Berets abounded at Margaret Howell and YMC, two exemplary success stories of how London street cool can build an international brand from a single boutique. At both, beatnik rebel chic was the order of the day.
Howell, who rose to fame in the Eighties with her functional and unpretentious modern classics, stuck to those signatures: workman-style jackets in dark herringbone tweed, slim-fitting shirts and minimal gabardine coats.

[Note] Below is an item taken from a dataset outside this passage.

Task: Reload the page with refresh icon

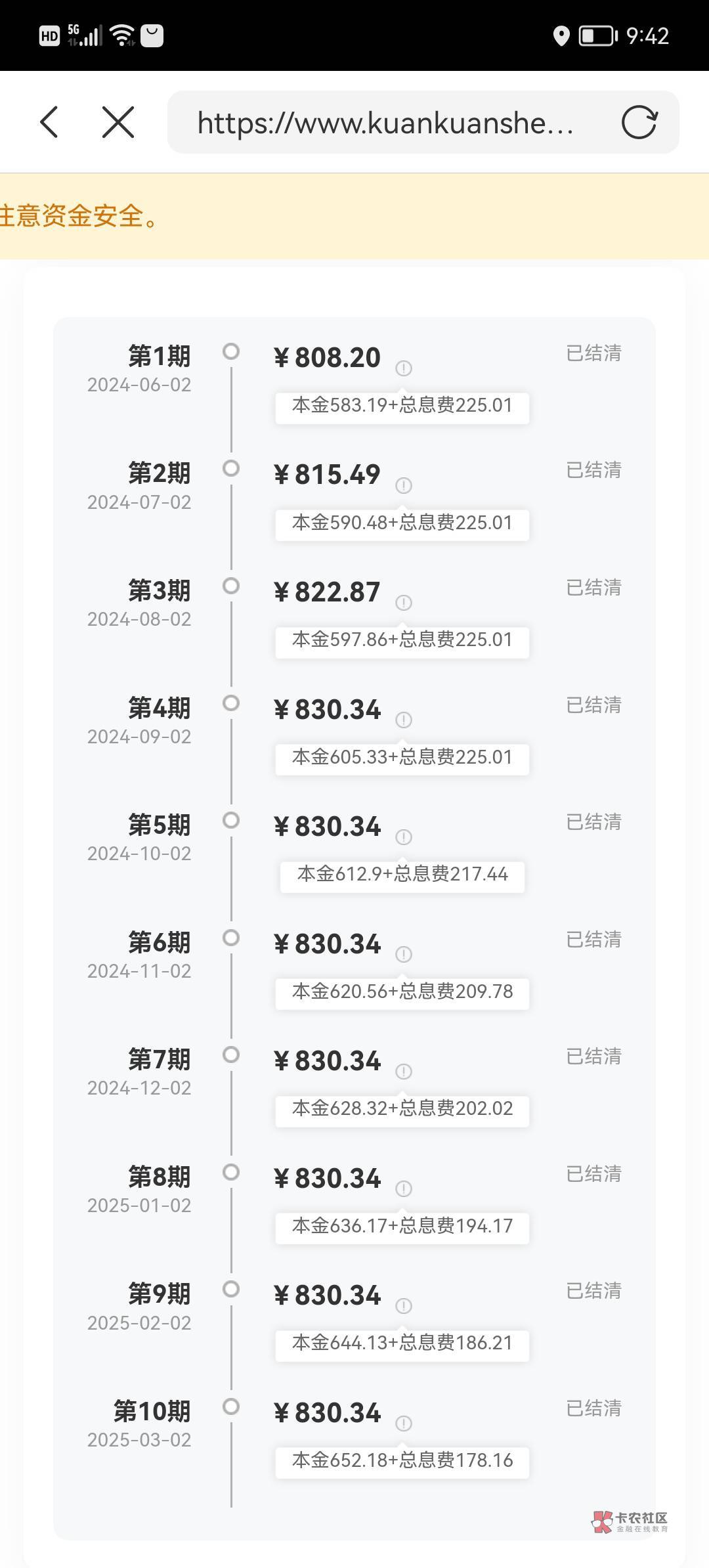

Sludgy greens and rust were as colourful as this collection came - something Howell’s legions of low-key fans will be only too happy with.
The spirit of 1968 was alive and well at YMC too, the indie label set up by Fraser Moss and Jimmy Collins in 1995, where models again wore slimline and sombre pieces, including cropped chinos with gathered ankles, combat trousers embellished with zips and even an anorak with an integrated rucksack. Boxy jackets with patch pockets looked at once retro and radical.
Vivienne Westwood, no stranger to airing a view, used the unveiling of her new season range to voice some of her wider concerns. She had rounded up a clutch of pro-Julian Assange protesters outside the venue and wore a t-shirt bearing his face in sympathy. Inside, meanwhile, placards which read ‘what’s good for the climate is good for the economy’ were strewn among the models.
“There’s so much pressure to supply to the consumer,” she said, “the industry must start putting the climate first.”
“But then I’m not a very fashionable person,” she added.
Westwood is one of several labels to join the fledgling menswear event in the capital from either Milan or Paris, where she usually presents the range that she designs with her husband Andreas Kronthaler, lending crucial support to the initiative.
“Thank goodness for Savile Row!” She said at the presentation, “or else men would look as silly as their wives.”
Today is the final day of London Collections: Men, and sees the legendary Tom Ford sweep into town for private appointments with press and buyers.